QUOTED PASSAGE:

-------------------------

I wonder if AI systems like ChatGPT will be helpful in this area. Something that...

Taikonerd · on April 10, 2023

I've had the same thought. Formally proven code can give powerful security assurances (cf. Project Everest[1]), but it's also very, very labor-intensive. I've heard rules of thumb like, "100x as much time to prove the software correct as to write it in the first place."

If LLM systems are going to give us a virtual army of programmers, I think formally proving more systems software (device drivers, browser engines, etc.) would be a great use of their time.

[1]: https://www.microsoft.com/en-us/research/blog/project-everes...

AlotOfReading · on April 10, 2023

I've had extremely poor results attempting to get current LLMs to generate proofs, for code or otherwise.

ogogmad · on April 10, 2023

Combining it with AutoGPT (or the ideas it's based on) and a formal prover like Lean might be the answer. Have you tried?

Basically, if you don't allow GPT to iteratively write, execute, criticise and then correct its code, you won't get good results.

rqtwteye · on April 10, 2023

I think it probably needs to be a specialized combination of LLM and hardcoded knowledge.

deterministic · on April 14, 2023

CompCert is a proven correct C compiler proven correct by a very small team in a few years. Used by Airbus for avionics software. GCC after 25 years of work still has bugs.

-------------------------

MATERIAL PROVIDED:
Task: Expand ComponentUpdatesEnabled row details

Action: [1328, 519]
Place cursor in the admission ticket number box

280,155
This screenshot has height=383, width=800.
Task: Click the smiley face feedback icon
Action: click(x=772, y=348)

-------------------------

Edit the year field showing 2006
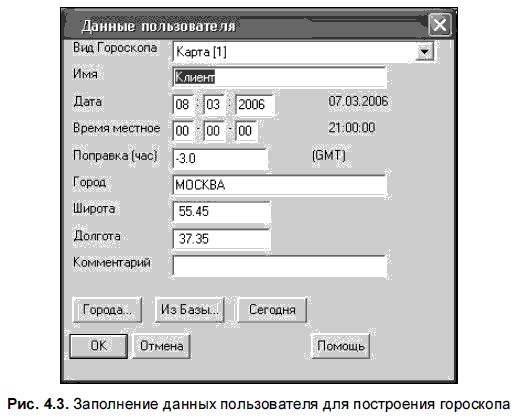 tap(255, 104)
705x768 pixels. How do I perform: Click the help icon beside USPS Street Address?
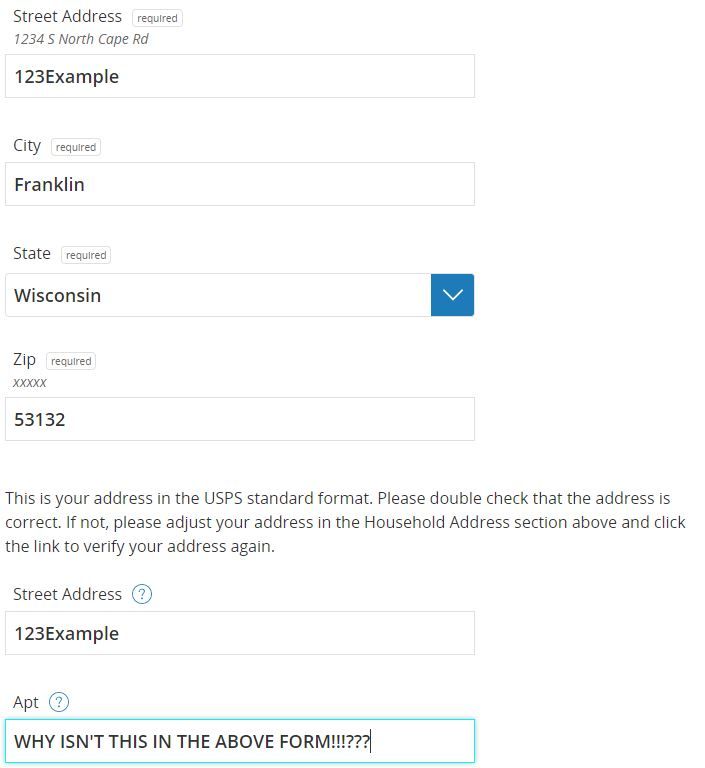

-------------------------

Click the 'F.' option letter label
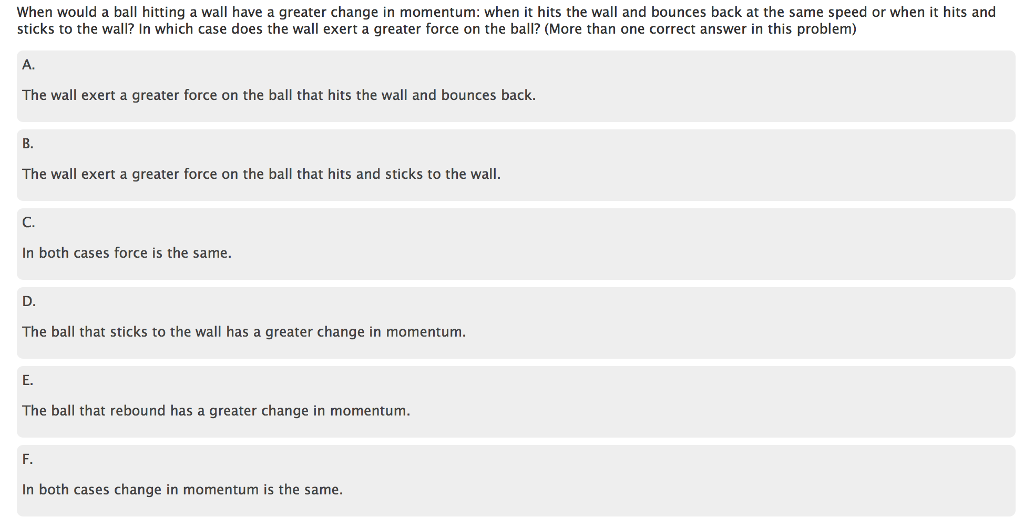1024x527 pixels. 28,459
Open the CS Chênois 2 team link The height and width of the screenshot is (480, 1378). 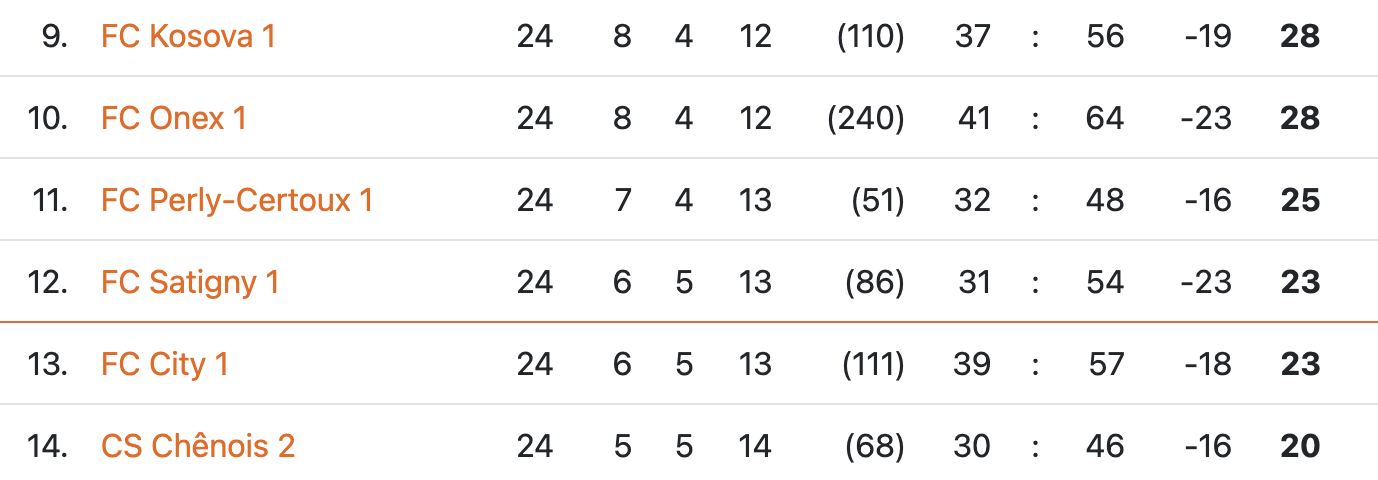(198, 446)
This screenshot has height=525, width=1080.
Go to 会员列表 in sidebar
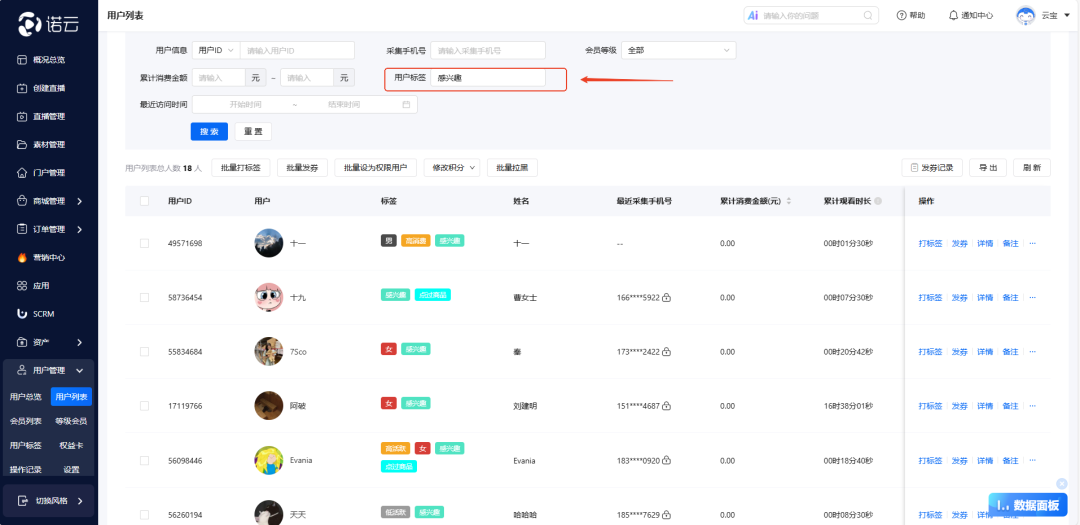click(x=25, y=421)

-------------------------

USING THE INFORMATION:
1. In the forum thread on AI and formally proven code, who uses CompCert?
2. Continue the forum thread on AI and formally proven code, starting after its last sentence.

ANSWERS PROVIDED:
1. Airbus, for avionics software.

2.
markusde · on April 10, 2023

Yeah, I'm cautiously excited about how AI and FM might work together. I don't think LLM's can ever be trusted to verify programs itself, but anything which can reduce the annotation overhead for programmers is a super useful thing!

rqtwteye · on April 10, 2023

I don't think a pure LLM approach will work (or maybe it will, who knows?). I am more thinking of a hybrid that combines LLM or other AI with some hardcoded knowledge for this domain

cartoonfoxes · on April 10, 2023

Most definitely. I've been playing with using ChatGPT to generate proof texts in Isabelle/HOL, since it lets me verify the correctness of the output before code generation.

stfutechbros · on April 10, 2023

ChatGPT is basically the opposite of formal verification...

It itself is not verified, and its results are so inaccurate that you need to verify them anyway.